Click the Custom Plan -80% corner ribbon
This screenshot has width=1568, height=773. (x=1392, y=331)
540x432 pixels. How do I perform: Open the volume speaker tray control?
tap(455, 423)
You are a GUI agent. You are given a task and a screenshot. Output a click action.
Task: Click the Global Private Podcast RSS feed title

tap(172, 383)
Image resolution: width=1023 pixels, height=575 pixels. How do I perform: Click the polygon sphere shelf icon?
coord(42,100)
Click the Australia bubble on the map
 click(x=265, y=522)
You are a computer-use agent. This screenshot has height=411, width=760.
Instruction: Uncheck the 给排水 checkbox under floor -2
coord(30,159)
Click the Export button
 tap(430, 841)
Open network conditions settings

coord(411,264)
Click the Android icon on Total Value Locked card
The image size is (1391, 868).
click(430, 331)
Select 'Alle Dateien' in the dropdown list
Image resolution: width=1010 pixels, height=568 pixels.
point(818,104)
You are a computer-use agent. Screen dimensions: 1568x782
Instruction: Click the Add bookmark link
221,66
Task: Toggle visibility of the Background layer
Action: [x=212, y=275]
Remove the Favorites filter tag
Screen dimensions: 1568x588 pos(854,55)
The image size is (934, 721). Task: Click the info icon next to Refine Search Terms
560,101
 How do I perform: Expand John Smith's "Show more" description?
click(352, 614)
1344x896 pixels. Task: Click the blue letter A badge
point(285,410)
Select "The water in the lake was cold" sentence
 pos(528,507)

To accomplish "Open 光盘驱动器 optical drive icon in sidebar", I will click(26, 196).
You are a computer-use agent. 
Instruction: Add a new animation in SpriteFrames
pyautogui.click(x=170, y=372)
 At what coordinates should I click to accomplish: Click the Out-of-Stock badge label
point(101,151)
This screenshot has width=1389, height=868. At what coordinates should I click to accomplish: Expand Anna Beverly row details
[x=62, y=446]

(Stated exercise):
Can you recast the records, from the line with "Click the Australia bubble on the map" through the end of the records, as a Markdown table with the columns No. and Line, skipping blank lines?

(Result for this task):
| No. | Line |
|---|---|
| 1 | Click the Australia bubble on the map |
| 2 |  click(x=265, y=522) |
| 3 | You are a computer-use agent. This screenshot has height=411, width=760. |
| 4 | Instruction: Uncheck the 给排水 checkbox under floor -2 |
| 5 | coord(30,159) |
| 6 | Click the Export button |
| 7 |  tap(430, 841) |
| 8 | Open network conditions settings |
| 9 | coord(411,264) |
| 10 | Click the Android icon on Total Value Locked card |
| 11 | The image size is (1391, 868). |
| 12 | click(430, 331) |
| 13 | Select 'Alle Dateien' in the dropdown list |
| 14 | Image resolution: width=1010 pixels, height=568 pixels. |
| 15 | point(818,104) |
| 16 | You are a computer-use agent. Screen dimensions: 1568x782 |
| 17 | Instruction: Click the Add bookmark link |
| 18 | 221,66 |
| 19 | Task: Toggle visibility of the Background layer |
| 20 | Action: [x=212, y=275] |
| 21 | Remove the Favorites filter tag |
| 22 | Screen dimensions: 1568x588 pos(854,55) |
| 23 | The image size is (934, 721). Task: Click the info icon next to Refine Search Terms |
| 24 | 560,101 |
| 25 |  How do I perform: Expand John Smith's "Show more" description? |
| 26 | click(352, 614) |
| 27 | 1344x896 pixels. Task: Click the blue letter A badge |
| 28 | point(285,410) |
| 29 | Select "The water in the lake was cold" sentence |
| 30 |  pos(528,507) |
| 31 | To accomplish "Open 光盘驱动器 optical drive icon in sidebar", I will click(26, 196). |
| 32 | You are a computer-use agent.  |
| 33 | Instruction: Add a new animation in SpriteFrames |
| 34 | pyautogui.click(x=170, y=372) |
| 35 |  At what coordinates should I click to accomplish: Click the Out-of-Stock badge label |
| 36 | point(101,151) |
| 37 | This screenshot has width=1389, height=868. At what coordinates should I click to accomplish: Expand Anna Beverly row details |
| 38 | [x=62, y=446] |